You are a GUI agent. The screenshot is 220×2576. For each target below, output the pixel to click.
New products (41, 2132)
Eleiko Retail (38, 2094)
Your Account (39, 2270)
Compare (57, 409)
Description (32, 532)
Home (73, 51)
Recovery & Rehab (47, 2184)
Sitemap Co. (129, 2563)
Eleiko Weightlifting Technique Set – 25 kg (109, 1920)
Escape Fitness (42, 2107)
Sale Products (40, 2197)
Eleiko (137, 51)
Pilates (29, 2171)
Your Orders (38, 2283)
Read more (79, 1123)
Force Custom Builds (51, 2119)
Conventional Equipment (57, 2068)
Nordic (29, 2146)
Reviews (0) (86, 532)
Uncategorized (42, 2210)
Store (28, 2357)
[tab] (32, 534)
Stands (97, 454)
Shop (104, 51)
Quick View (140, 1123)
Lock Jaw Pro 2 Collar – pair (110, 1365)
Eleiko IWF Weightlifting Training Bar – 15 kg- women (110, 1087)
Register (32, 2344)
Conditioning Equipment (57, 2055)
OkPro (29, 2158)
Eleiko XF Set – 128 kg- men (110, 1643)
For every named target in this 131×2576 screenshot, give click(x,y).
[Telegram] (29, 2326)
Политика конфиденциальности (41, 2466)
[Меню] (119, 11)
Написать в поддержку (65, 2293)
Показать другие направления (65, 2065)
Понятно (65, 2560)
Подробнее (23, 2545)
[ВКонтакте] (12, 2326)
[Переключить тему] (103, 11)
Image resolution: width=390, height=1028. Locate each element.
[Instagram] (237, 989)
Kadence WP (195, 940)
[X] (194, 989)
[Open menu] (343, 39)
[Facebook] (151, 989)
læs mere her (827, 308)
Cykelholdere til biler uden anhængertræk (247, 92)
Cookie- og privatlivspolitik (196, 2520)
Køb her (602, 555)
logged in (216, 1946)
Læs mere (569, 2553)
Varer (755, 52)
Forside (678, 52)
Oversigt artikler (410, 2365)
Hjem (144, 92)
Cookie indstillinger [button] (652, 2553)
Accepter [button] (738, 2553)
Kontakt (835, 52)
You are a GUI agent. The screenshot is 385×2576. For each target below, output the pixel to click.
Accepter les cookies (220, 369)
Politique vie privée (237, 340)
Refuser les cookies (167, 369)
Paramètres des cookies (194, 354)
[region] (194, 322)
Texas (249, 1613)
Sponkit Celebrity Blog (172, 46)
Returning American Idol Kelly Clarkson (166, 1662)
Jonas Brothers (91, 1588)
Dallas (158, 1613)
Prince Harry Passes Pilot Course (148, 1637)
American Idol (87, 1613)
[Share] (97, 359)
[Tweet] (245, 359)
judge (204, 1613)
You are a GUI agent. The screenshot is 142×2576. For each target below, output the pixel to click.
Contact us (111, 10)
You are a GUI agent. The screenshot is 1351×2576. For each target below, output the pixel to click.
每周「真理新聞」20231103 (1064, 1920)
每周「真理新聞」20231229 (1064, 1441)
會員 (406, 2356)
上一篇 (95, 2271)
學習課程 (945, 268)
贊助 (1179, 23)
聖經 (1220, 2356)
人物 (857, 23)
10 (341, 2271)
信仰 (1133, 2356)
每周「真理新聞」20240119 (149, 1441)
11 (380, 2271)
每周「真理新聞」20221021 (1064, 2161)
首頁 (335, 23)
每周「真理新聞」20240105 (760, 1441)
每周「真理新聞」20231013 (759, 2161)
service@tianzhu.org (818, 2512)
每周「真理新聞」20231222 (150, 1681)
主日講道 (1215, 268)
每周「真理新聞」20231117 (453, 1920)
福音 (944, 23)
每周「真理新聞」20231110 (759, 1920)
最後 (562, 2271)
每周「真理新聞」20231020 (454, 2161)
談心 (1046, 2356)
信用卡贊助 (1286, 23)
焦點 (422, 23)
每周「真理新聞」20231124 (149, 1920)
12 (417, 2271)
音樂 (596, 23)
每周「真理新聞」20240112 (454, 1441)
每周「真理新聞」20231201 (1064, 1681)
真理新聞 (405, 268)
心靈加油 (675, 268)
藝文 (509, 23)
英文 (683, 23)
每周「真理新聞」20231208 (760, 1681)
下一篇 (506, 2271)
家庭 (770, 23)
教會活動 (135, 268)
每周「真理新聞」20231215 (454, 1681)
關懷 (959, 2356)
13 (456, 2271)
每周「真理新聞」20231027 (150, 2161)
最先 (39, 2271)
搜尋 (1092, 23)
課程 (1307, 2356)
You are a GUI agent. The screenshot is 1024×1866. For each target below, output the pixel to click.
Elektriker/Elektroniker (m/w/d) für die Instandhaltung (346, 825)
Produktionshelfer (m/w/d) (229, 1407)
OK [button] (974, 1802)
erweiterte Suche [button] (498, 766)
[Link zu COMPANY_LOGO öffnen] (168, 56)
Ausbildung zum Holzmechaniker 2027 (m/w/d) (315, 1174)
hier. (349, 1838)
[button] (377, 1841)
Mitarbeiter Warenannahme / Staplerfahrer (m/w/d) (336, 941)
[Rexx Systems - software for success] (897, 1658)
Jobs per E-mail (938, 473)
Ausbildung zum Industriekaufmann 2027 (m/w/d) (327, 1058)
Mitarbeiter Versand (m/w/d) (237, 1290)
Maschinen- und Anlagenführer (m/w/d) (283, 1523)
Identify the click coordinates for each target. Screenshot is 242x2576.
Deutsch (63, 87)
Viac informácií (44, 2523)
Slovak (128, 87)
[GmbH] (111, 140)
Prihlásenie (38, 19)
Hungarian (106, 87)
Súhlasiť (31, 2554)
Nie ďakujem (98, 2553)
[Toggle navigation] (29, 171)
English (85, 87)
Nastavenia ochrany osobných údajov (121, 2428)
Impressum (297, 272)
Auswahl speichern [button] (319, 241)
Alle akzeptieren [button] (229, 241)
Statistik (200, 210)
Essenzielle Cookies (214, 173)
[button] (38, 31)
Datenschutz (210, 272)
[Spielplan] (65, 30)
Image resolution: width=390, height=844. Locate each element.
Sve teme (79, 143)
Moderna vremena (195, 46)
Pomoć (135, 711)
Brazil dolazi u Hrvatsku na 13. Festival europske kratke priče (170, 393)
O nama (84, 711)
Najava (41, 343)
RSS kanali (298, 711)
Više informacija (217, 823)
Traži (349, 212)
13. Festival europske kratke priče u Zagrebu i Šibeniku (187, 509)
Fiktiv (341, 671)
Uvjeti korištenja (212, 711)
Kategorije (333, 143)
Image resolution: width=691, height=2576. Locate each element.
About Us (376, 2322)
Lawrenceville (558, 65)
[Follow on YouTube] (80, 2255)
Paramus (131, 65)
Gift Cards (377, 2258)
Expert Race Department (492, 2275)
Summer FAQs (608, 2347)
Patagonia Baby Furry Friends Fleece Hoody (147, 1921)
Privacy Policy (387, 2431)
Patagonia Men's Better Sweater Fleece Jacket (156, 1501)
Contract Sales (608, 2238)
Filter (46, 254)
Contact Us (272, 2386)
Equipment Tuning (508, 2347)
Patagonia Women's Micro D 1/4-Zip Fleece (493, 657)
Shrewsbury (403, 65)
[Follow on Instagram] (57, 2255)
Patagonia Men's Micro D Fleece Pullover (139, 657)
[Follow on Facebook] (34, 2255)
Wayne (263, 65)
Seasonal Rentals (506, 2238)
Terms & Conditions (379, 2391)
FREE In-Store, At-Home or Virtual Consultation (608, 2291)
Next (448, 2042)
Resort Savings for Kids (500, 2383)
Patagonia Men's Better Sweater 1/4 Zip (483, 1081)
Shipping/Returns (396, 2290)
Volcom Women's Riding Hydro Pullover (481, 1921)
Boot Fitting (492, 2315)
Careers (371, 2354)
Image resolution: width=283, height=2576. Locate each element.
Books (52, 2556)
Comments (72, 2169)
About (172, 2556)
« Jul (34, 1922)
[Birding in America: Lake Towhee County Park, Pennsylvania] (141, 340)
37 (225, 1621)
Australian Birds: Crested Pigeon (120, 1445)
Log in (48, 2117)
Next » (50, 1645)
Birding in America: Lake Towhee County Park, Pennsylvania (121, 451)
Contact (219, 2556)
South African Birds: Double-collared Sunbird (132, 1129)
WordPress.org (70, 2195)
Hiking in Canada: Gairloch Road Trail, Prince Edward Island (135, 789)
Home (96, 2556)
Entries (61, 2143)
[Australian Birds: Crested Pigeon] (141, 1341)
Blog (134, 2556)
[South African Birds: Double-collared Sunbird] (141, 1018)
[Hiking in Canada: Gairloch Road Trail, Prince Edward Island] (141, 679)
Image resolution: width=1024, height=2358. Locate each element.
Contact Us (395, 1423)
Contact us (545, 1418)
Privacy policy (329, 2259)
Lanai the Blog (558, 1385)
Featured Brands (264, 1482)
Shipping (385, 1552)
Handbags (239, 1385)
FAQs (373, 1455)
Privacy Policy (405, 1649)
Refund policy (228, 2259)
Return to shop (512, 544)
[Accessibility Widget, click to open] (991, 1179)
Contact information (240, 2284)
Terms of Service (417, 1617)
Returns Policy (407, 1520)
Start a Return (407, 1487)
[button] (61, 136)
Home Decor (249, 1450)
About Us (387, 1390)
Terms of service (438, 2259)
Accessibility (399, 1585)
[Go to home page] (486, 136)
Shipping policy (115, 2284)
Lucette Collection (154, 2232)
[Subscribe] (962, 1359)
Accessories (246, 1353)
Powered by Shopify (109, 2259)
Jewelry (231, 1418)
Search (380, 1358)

=== What needs to be done ===
Above this instruction are the records; retype exactly the lines from the one containing "OK [button] (974, 1802)" up to and including the one containing "Jobs per E-mail (938, 473)".

=== Result of this task ===
OK [button] (974, 1802)
erweiterte Suche [button] (498, 766)
[Link zu COMPANY_LOGO öffnen] (168, 56)
Ausbildung zum Holzmechaniker 2027 (m/w/d) (315, 1174)
hier. (349, 1838)
[button] (377, 1841)
Mitarbeiter Warenannahme / Staplerfahrer (m/w/d) (336, 941)
[Rexx Systems - software for success] (897, 1658)
Jobs per E-mail (938, 473)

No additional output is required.